Nos partidos o PT tem tentado mesclar gêneros, e nos seus órgãos diretivos metade das cadeiras já são femininas. O partido chegou a lançar tal desafio às outras legendas na TV, em seu programa. O PSDB, em percentual menor, repetiu o feito. Infelizmente, no entanto, no cotidiano ainda assistimos verdadeiras aberrações. Em 1998, por exemplo, a tucana Ceci Cunha foi assassinada após ser diplomada deputada federal por Alagoas. A motivação ficou óbvia para a polícia: o primeiro suplente queria a vaga, o que não necessariamente denota machismo, mas uma sociedade violenta demais. Por sinal, vale a leitura do texto de meu parceiro de Grupo Estado, José Roberto de Toledo, sobre um milhão de assassinatos no Brasil desde 1996. A condenação dos assassinos de Cunha demorou anos, mas levou o mandante a mais de 100 anos de pena. A “justiça divina”, no entanto, foi mais rápida: morreu de infarto semanas depois.

 

Mas nem só de desgraças desse tipo vive a mulher que ingressa na carreira política. Na Câmara Municipal de São Paulo faz alguns anos a vereadora Juliana Cardoso, do PT, ficou grávida. Em seus planos, provavelmente, queria dar a luz e passar alguns meses em casa, direito que toda a profissional tem. Teve que se contentar com o recesso parlamentar mesclado à quarentena. O problema é que como cidadãos, por vezes, ficamos indignados com regalias e salários de políticos, mas nos escapam certas situações que merecem reflexão e os alijam do que parece razoável. A mesma Câmara que recentemente aprovou a contratação de quase 700 assessores em pleno ano pré-eleitoral, mostra que se ela queria “ser mãe” deveria se afastar do cargo. A despeito dos vencimentos, o fato é que em seu lugar assumiria um suplente que certamente desfaria sua equipe de 18 pessoas –acho que o questionamento, para qualquer vereador, está aqui! Mas e depois do retorno da parlamentar? Demite-se o grupo que entrou no lugar e manda-se o suplente para casa com toda a sua galera. Assim, diante dos fatos Juliana se manteve no mandato, e teve que enfrentar a cara feia de alguns colegas que reclamavam quando ela amamentava no plenário – impossibilitada de sair por conta de uma discussão ou pauta relevante para a cidade. “Vai ali na salinha amamentar!”, sugeriam alguns. “Nada disso”, respondia a vereadora.
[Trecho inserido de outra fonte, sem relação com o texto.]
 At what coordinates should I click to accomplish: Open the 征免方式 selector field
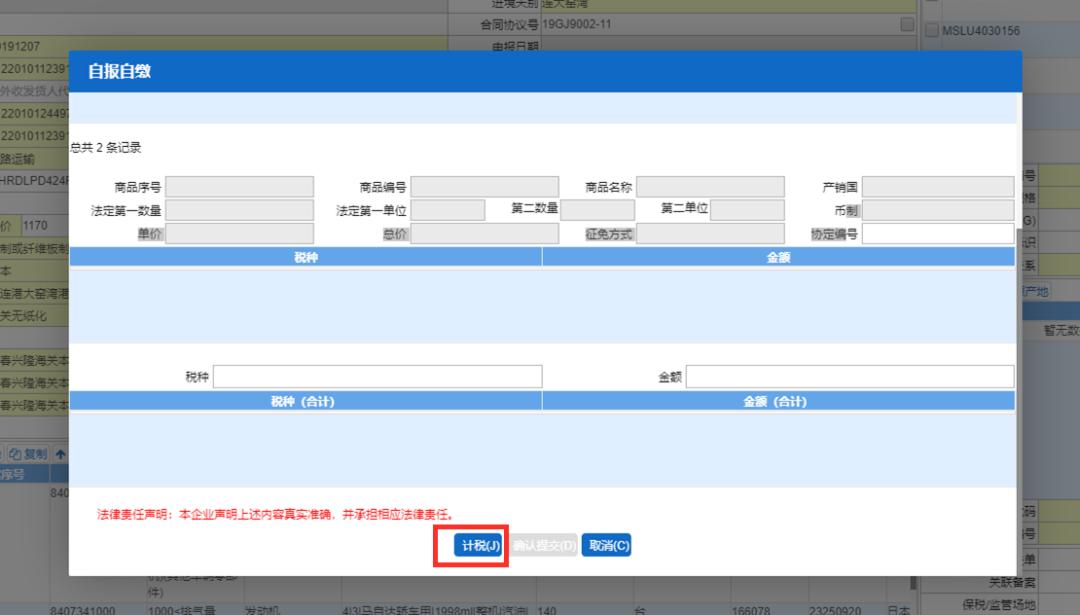click(x=710, y=233)
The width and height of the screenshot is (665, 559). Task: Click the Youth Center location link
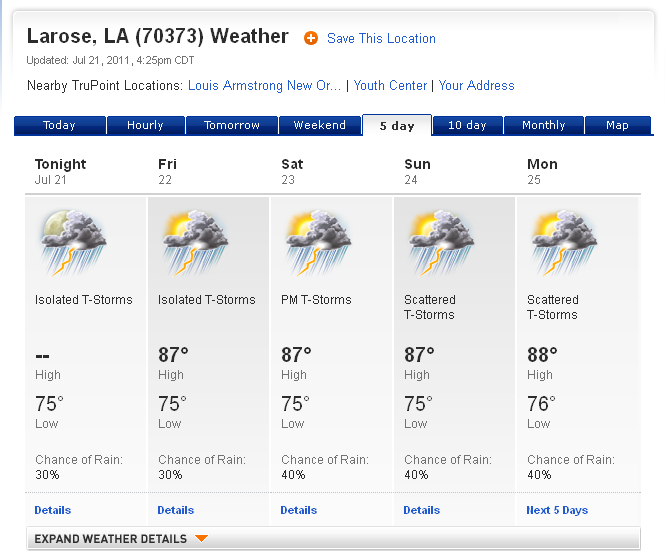390,86
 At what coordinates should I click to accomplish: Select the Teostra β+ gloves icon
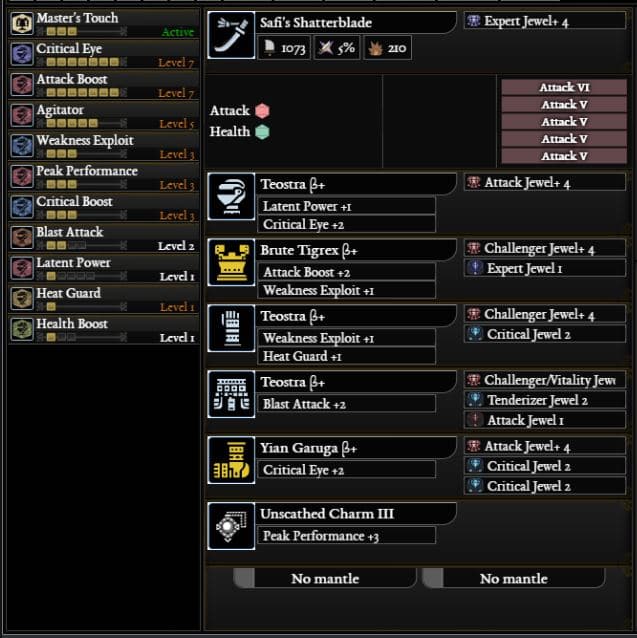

E agora? Perceba o que quero dizer: se o intuito é promover o ingresso da mulher na política devemos considerar aspectos múltiplos que transcendem a reserva de vagas para candidatas, o espaço nos partidos e coisas do tipo, por mais relevante e necessário que tudo isso seja. Notemos que o mundo da política é tão machista que sequer Juliana teve resposta razoável para algo bem normal de acontecer: uma mulher, vereadora, deu a luz! E precisa amamentar.